Clocktower brews up the perfect formula for museum guests
Visitors celebrating the reopening of the Canada Science and Technology Museum now have the perfect way to do it – with a pint of the museum’s very own beer, The Formula.
Brewmaster Patrick Fiori of the Clocktower Brew Pub says he took inspiration from the museum’s reinvention in planning his approach to making the beer.
“The museum’s re-opening, it’s changing; it’s going from an older iteration to something from the future, so that process of evolution just kind of stuck with us,” explains Fiori. “So what we decided to do was look back at some older styles – some more historic styles of beer – that have gone extinct or out of style because technology has changed.
“We decided to take a style that was brewed in a way that’s no longer brewed; and brew it with new, modern brewing equipment to see how it would come out; we’re showing progress.”
To capture that sense of the past, Fiori looked to a fifteenth-century German brewing method called decoction.
“This style of brewing happened before there were thermometers and an understanding of enzymes and proteins,” says Fiori.
He explains that in order to extract the sugar from the grains, you have to mix it with water at a certain temperature. However, at the time there were no thermometers so brewers didn’t know exactly what the temperature was. They would actually stick a thumb into the mixture to gauge the right temperature – which, incidentally, is where the phrase, “rule of thumb” originated.
“They would take one third of the grains and boil them, then mix them with the cool grains to raise the overall temperature up to where it needed to be,” says Fiori. “The problem was in boiling it, they killed all the enzymes that are involved in that process of turning all of the starch in the grain to sugar; so it was an extremely inefficient process.”
Fiori also endeavoured to use similar ingredients to the old-style German method – incorporating a traditional, floor-malted barley into the recipe.
“We used a barley that’s not malted in the same way as what’s typically used in today’s beers; this barley is a throw-back to the old process.”
The result is a dark orange – almost coppery – German-style ale, perfect to refresh visitors after a busy day of exploration at the museum.
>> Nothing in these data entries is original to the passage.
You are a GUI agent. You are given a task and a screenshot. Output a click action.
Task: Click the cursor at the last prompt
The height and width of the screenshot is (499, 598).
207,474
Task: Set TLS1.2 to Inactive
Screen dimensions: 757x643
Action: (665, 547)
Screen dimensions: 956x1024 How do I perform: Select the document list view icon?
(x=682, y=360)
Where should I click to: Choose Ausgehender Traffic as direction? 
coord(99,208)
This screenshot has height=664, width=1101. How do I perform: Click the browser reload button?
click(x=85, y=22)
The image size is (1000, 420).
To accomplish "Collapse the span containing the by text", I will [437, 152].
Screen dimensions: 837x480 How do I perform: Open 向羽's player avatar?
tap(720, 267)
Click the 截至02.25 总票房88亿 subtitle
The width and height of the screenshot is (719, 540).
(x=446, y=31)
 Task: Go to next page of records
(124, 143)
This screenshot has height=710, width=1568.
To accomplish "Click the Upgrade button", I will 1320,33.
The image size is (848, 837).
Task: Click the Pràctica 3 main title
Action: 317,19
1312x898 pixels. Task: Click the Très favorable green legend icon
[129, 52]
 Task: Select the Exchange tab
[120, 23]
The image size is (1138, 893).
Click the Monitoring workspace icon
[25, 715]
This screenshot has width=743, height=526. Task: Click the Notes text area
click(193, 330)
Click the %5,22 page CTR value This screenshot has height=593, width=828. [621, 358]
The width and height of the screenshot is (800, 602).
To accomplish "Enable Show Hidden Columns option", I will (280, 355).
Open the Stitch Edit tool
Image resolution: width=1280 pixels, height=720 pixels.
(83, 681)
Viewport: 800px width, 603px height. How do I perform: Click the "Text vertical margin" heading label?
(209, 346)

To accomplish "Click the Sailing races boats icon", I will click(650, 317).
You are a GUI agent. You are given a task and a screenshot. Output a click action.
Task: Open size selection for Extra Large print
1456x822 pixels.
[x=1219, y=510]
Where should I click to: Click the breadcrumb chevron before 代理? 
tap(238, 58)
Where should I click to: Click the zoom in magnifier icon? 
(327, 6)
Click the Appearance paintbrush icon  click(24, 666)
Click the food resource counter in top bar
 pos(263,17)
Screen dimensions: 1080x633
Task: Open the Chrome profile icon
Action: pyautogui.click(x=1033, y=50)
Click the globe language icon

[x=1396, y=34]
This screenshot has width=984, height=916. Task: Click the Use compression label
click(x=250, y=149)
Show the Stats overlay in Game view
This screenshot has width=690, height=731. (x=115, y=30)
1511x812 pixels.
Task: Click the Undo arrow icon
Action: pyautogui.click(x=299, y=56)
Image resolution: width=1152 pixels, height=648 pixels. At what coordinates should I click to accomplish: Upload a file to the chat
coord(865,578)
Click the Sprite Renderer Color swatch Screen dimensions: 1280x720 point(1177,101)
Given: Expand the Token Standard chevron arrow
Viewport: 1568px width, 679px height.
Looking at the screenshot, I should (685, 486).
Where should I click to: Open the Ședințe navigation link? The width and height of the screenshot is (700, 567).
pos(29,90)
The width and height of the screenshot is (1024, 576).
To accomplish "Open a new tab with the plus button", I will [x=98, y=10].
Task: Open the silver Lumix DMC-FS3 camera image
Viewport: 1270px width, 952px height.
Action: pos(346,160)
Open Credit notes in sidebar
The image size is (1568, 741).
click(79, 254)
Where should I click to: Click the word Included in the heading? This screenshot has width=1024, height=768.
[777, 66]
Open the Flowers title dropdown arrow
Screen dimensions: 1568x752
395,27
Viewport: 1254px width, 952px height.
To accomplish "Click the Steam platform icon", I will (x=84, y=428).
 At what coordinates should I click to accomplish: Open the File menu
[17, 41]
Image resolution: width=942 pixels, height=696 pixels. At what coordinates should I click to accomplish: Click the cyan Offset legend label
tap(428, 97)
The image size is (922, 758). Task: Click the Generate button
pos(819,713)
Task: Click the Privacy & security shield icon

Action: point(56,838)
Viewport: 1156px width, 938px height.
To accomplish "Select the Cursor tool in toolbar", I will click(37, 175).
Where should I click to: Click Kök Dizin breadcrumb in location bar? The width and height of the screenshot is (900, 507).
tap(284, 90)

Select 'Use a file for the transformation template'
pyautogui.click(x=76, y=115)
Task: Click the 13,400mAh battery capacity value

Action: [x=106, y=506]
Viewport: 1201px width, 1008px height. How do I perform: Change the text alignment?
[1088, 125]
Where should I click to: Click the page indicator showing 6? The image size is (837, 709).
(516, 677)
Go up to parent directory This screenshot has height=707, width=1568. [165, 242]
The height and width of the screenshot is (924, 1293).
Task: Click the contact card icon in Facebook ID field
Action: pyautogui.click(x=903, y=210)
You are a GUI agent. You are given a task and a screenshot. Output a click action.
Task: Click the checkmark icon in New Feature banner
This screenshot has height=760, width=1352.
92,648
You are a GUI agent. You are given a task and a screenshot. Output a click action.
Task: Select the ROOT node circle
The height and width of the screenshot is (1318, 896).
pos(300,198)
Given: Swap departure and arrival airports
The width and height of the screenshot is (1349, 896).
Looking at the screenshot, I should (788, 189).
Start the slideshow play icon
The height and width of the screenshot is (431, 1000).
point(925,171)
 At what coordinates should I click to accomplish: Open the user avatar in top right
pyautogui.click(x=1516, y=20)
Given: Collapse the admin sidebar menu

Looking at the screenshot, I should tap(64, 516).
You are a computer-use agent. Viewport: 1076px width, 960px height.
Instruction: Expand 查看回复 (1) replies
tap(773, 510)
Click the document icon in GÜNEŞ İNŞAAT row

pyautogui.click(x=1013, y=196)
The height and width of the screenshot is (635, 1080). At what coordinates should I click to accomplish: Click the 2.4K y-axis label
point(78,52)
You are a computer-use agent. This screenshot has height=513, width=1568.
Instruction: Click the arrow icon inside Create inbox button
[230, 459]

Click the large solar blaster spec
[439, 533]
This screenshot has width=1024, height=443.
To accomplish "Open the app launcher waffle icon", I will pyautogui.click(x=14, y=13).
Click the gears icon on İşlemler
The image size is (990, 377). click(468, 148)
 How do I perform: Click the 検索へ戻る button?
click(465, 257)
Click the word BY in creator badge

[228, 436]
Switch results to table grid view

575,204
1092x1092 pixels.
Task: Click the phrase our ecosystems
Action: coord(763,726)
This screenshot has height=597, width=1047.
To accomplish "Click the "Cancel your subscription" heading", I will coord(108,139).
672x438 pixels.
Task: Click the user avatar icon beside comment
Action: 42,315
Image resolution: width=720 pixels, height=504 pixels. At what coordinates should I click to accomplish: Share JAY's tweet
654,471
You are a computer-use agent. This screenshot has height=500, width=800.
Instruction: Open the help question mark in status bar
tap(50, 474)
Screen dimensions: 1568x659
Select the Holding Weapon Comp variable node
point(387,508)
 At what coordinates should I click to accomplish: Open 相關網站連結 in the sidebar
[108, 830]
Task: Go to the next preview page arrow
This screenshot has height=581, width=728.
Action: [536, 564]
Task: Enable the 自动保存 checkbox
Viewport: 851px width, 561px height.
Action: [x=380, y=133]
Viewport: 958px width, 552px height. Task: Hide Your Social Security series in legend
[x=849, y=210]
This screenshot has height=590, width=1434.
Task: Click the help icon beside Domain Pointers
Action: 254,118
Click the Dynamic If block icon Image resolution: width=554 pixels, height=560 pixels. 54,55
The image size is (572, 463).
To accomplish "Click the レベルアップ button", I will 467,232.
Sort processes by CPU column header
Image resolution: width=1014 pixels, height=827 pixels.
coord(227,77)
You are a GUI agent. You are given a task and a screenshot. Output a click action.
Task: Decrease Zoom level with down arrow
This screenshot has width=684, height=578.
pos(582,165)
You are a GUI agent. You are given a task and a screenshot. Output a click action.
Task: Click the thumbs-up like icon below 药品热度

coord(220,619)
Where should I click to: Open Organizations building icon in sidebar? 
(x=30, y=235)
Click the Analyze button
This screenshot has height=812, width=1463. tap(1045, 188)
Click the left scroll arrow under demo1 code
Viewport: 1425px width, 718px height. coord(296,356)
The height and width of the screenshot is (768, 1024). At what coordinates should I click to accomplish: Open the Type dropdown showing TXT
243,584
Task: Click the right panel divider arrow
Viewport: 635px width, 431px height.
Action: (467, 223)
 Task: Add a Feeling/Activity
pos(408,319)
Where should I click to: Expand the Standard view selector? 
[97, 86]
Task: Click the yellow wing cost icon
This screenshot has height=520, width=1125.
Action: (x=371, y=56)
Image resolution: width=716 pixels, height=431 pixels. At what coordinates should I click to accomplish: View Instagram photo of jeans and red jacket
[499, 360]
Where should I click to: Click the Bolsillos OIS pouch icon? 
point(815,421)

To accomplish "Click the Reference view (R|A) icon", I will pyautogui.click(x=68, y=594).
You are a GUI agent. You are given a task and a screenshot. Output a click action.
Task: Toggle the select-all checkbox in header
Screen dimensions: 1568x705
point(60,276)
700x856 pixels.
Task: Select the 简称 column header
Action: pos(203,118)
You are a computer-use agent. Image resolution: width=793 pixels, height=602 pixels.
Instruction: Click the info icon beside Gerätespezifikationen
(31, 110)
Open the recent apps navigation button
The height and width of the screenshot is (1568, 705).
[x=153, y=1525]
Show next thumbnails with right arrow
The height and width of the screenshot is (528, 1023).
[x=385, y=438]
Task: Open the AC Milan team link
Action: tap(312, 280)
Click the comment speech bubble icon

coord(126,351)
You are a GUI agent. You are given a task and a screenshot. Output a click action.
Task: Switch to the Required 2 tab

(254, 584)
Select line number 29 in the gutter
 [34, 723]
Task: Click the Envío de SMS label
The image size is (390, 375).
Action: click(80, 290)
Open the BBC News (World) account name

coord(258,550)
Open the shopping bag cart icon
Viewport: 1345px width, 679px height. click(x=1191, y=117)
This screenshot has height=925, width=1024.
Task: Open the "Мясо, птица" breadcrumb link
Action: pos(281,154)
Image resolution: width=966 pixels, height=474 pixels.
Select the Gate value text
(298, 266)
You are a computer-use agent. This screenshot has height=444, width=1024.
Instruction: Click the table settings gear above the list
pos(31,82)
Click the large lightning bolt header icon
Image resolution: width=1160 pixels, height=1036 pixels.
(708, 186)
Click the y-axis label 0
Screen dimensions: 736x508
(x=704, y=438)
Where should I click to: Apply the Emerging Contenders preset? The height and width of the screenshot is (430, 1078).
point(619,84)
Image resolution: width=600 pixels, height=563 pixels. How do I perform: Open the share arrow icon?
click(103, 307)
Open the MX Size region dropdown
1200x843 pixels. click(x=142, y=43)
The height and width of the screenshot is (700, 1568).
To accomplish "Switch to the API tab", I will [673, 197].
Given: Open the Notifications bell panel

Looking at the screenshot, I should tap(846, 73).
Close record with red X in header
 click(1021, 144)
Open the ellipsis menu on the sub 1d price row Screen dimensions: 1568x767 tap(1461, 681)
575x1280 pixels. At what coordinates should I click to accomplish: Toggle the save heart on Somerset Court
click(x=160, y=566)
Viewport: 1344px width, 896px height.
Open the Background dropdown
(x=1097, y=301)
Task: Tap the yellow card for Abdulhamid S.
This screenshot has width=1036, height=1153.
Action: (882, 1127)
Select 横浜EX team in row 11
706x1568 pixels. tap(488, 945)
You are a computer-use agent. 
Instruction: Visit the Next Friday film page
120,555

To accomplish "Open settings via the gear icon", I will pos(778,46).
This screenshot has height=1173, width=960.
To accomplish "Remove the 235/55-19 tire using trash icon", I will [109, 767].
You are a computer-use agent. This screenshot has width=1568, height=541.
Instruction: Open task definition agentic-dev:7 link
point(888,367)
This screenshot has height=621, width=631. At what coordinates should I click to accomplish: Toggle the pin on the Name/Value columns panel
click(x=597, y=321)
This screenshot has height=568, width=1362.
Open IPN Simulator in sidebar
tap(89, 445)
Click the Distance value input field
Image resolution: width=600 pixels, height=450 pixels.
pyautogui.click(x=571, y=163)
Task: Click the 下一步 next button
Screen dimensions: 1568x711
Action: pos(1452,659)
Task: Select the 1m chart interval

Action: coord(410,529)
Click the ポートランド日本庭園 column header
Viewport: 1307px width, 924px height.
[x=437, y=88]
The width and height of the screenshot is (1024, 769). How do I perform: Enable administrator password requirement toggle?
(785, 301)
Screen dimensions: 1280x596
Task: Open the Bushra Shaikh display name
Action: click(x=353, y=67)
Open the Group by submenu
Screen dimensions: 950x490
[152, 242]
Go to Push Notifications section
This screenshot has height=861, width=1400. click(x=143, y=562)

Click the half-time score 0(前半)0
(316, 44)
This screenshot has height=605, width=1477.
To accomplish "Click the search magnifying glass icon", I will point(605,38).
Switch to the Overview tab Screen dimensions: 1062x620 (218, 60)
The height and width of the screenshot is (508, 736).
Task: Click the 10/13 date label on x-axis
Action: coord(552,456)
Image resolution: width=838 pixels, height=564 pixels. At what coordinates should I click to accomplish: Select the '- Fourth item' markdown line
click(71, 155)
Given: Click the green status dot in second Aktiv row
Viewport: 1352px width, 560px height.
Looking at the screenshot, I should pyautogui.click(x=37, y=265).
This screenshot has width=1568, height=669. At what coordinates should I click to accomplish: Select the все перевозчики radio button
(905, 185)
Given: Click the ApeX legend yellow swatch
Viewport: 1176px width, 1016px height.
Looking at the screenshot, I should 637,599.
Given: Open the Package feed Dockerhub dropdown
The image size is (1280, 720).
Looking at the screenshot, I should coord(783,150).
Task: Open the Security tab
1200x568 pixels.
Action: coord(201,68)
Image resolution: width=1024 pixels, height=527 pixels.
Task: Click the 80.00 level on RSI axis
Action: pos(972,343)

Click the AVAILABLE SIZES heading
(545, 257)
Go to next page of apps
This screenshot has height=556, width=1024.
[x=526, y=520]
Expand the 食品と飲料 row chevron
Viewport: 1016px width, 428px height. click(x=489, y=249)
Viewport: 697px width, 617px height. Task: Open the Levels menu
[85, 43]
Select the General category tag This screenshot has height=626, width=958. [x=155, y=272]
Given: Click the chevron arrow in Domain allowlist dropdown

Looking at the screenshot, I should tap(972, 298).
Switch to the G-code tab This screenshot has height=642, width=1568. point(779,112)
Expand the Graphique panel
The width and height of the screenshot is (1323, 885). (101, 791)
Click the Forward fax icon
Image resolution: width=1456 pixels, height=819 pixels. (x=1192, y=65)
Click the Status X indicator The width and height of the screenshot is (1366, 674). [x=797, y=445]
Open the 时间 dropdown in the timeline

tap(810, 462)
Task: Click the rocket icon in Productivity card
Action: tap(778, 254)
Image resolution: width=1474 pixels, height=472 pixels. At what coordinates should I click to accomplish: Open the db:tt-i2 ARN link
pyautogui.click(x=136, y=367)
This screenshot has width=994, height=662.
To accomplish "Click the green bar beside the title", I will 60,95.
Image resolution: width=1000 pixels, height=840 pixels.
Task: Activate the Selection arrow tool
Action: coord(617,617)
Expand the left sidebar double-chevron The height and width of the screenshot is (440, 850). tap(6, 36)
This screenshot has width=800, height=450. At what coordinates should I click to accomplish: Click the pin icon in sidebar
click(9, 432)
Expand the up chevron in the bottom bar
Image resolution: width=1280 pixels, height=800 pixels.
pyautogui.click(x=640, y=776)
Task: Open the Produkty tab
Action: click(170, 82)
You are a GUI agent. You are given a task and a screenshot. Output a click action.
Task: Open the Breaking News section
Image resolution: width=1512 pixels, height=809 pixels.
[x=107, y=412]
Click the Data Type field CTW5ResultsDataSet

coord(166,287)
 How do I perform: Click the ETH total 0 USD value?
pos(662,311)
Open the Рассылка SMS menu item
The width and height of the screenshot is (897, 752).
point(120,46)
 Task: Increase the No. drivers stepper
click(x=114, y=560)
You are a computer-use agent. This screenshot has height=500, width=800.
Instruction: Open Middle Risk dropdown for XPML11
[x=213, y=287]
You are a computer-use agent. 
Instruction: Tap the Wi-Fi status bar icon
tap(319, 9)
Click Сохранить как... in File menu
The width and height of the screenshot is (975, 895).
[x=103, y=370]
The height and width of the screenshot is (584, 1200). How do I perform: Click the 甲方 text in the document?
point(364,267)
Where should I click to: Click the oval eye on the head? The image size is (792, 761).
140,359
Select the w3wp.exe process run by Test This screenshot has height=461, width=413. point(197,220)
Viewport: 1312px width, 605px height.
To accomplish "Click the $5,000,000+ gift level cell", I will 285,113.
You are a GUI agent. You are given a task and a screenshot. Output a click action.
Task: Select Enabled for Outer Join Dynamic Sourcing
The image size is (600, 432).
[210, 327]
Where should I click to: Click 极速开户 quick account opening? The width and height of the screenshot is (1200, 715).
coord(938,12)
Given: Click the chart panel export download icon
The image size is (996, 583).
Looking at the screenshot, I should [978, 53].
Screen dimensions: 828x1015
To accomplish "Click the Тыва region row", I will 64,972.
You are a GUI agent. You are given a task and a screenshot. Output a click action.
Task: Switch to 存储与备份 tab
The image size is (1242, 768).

The alcohol level is 5.25 Alc.
“It’s light on the palette, it’s very malt-forth,” says Fiori. “You’re getting a lot of bread, kind of toast crush kind of flavour, so there’s a little bit of dryness with a tiny bit of floral character at the finish.”
Tall cans of The Formula (5.25% ABV) are now available for purchase at the museum’s café, and at the Clocktower Brew Pub’s retail location at 575 Bank Street.